I’d just resurrected the Dragon Goddess, dead for a thousand years, but now living and breathing again. Her spirit was now melded with the nubile flesh and sharp-witted mind of Yumo, Rami-Xayon’s twin sister.
The stench of congealed blood and rotting corpses was strong in this defiled temple, but overpowering the stink was the sweet scent of victory. With my Death Titan, I’d crushed the Warlock, the most powerful opponent I’d faced yet. While I could revel briefly in my battle victory, the war was far from over. The Hooded Man, the Blood God’s chief earthly servant, was maimed and trapped in Prand, but still alive, and one final Blood Temple still stood. I’d found both Dragon Gauntlets, the Dragon Goddess lived again, but I still needed to resurrect a dragon, obtain one more Tear of the Lord of Light, and destroy the Blood God, his temple and the Demogorgon once and for all.
“You have much to learn of dragons if you wish to wield one as a weapon in war,” Yumo-Rezu, the gorgeous Dragon Goddess, said from beside me. “And I will tell you everything you need to know, but first, we need to leave this place. The Warlock’s desecration of my temple both angers and disgusts me to the point at which I cannot think. And the whole process of my memories merging with this mortal woman’s is confusing.”
“Let’s go up to the top of the tower,” I said to her. “The air is fresher there, and you’ll be able to get a look at the world you haven’t seen for a thousand years.”
Isu, dark-haired and sultry as ever, looking every inch the necromancer in this place of death and gore, glanced around the desecrated Dragon Temple.
“I’m going back to the chamber where the Warlock’s failed experiments were,” she said to me. “I may be able to learn something useful from his failures.”
Ji-Ko, the head of the Blind Monks, seemed more eager than anyone to get out of this place, despite his state of awe and reverence for the newly resurrected Dragon Goddess. Since this was the first he’d seen of the gory inside of an improvised Blood temple, with a huge vat of blood and rotting corpses on butcher’s hooks on the walls, I couldn’t blame him.

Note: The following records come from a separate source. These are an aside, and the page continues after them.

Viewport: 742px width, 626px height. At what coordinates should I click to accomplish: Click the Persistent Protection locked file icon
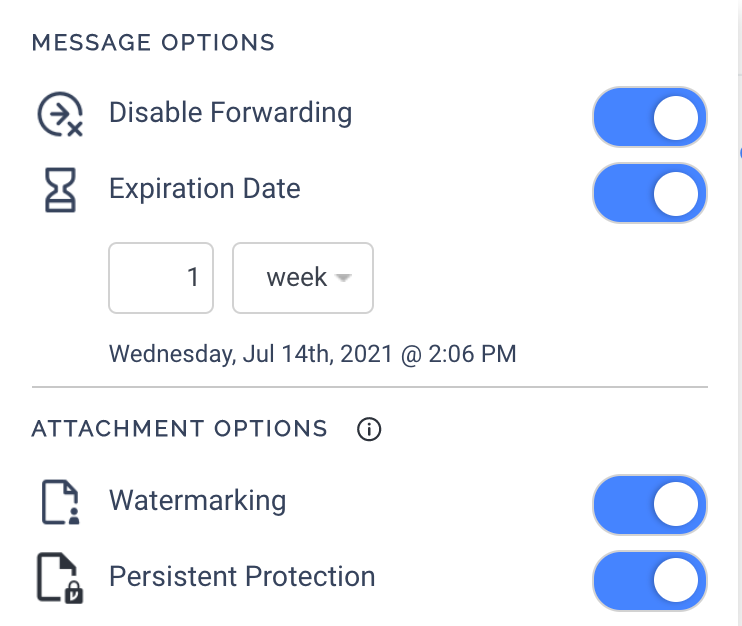[x=60, y=579]
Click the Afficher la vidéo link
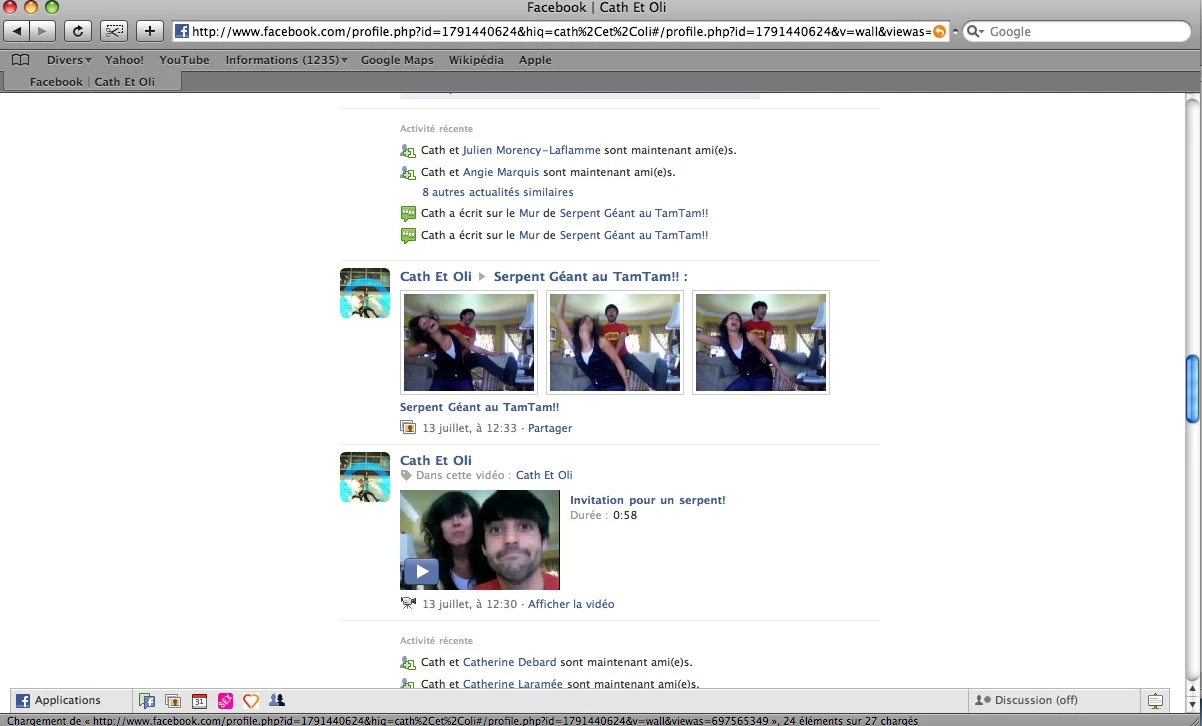The width and height of the screenshot is (1202, 726). tap(571, 604)
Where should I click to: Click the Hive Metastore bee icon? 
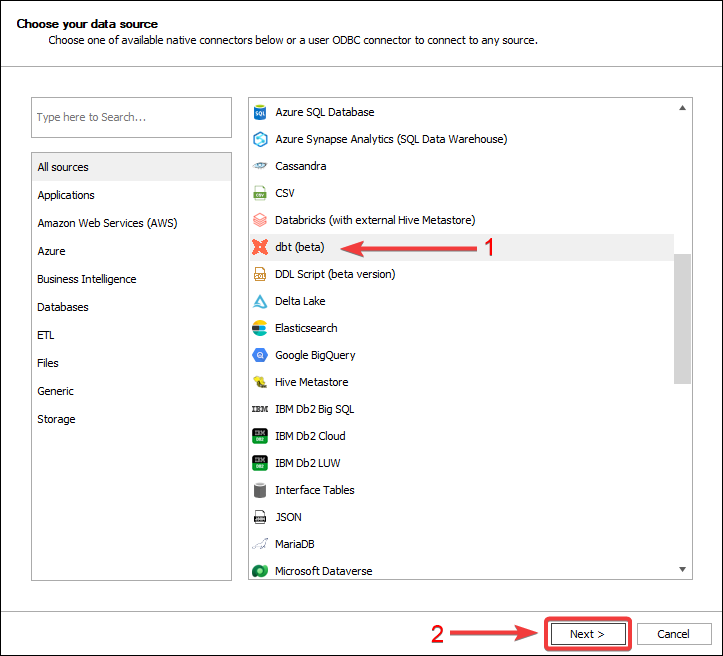coord(260,382)
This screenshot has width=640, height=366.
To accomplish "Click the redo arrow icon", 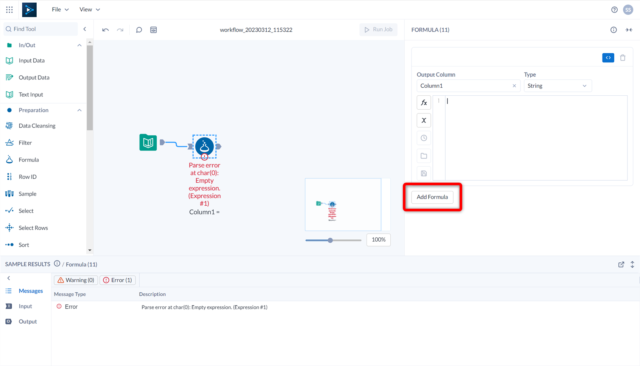I will coord(120,30).
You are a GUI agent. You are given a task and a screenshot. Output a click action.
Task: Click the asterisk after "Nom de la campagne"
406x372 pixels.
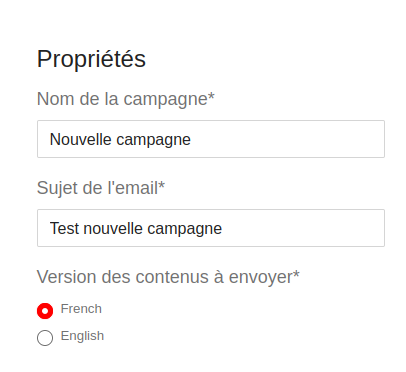[211, 97]
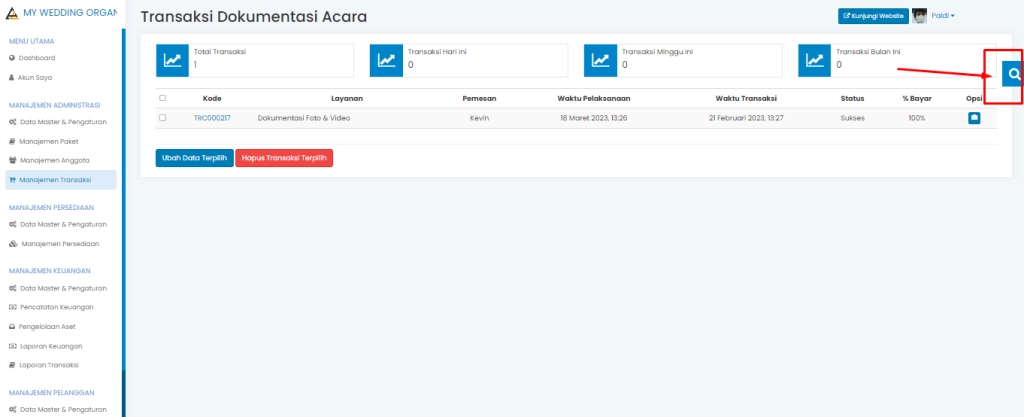Click the chart icon beside Transaksi Minggu Ini

pos(600,60)
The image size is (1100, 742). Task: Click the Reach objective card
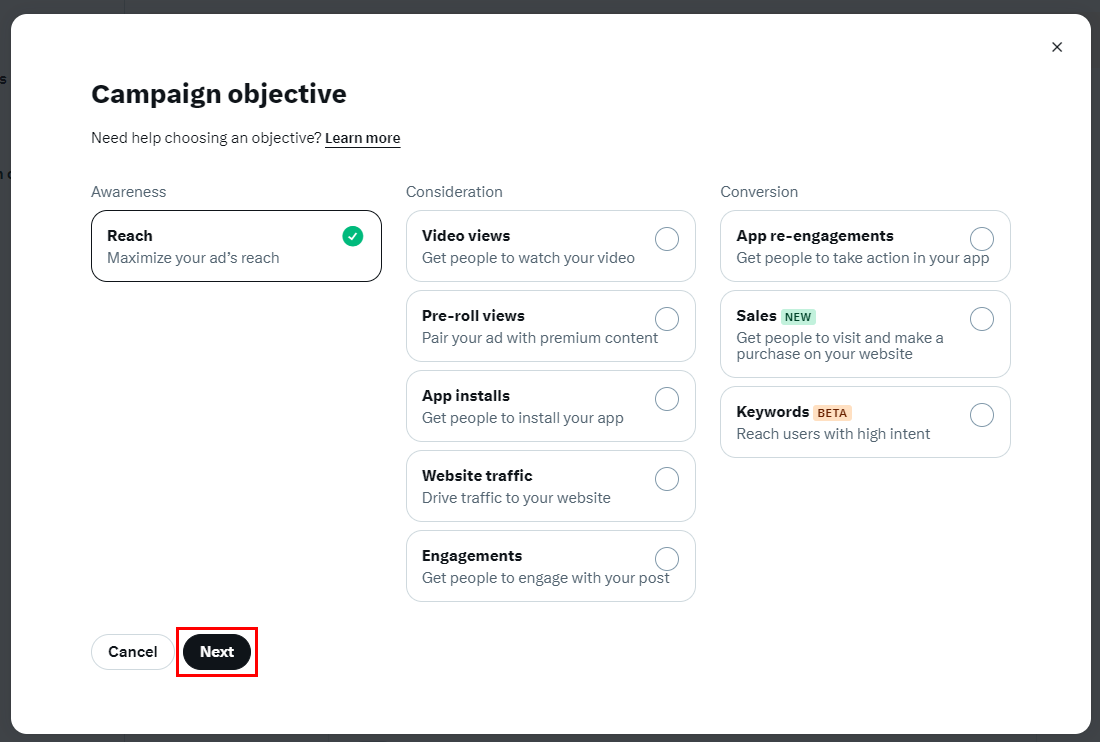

“God of Death, and Goddess of Dragons,” he said, bowing low before us, “I humbly ask if I may take my leave of you two for the moment, to tell my brother monks of the joyous news of Rezu’s resurrection.”
“That’s Yumo-Rezu to you, chrome dome.” Yumo-Rezu glared with sudden anger at Ji-Ko.
Yumo’s spirit was still very much a dominant part of this mortal-goddess union, it seemed, and I had to chuckle when a look of confusion came across Ji-Ko’s chubby face.
“Um, yes, of course, of course, Yumo-Rezu. A thousand apologies,” he said before scurrying off.
“Before Yumo-Rezu and me go,” I said to Isu, “what are you planning on doing with the Blood Jewel?”
“We have no choice but to take it with us, as dangerous an object as it is,” Isu said. “When we get to the final Blood Temple, you must cast it into the heart of the temple, and destroy it along with everything else.”
“She’s right,” Yumo-Rezu said. “If you try to hide or bury that thing, no matter how deep or how remote, it will end up in the hands of another corruptible mortal again, and another warlock will arise. As long as that Blood Jewel exists, a part of the Blood God’s spirit will remain alive. It must be destroyed.”
“Then that’s what I’ll do.”
Isu handed me the leather pouch, and I dropped it into one of my pockets. It wasn’t that I didn’t trust Isu with it; I didn’t want to risk anyone else’s life for something that was my responsibility.
Yumo-Rezu and I headed up to the top of the Warlock’s tower, where all my other party members were. Everyone welcomed the Dragon Goddess with open arms, everyone except Rami-Xayon. Whether it was some old grudge between the two goddesses or mere sibling rivalry between the mortal sisters I couldn’t tell, but the moment those two got within a few feet of each other an icy tension in the air materialized, hard and sharp as the blade of my kusarigama. They both stared daggers at each other, and neither said a word to the other. Rami-Xayon excused herself and walked briskly out of the chamber.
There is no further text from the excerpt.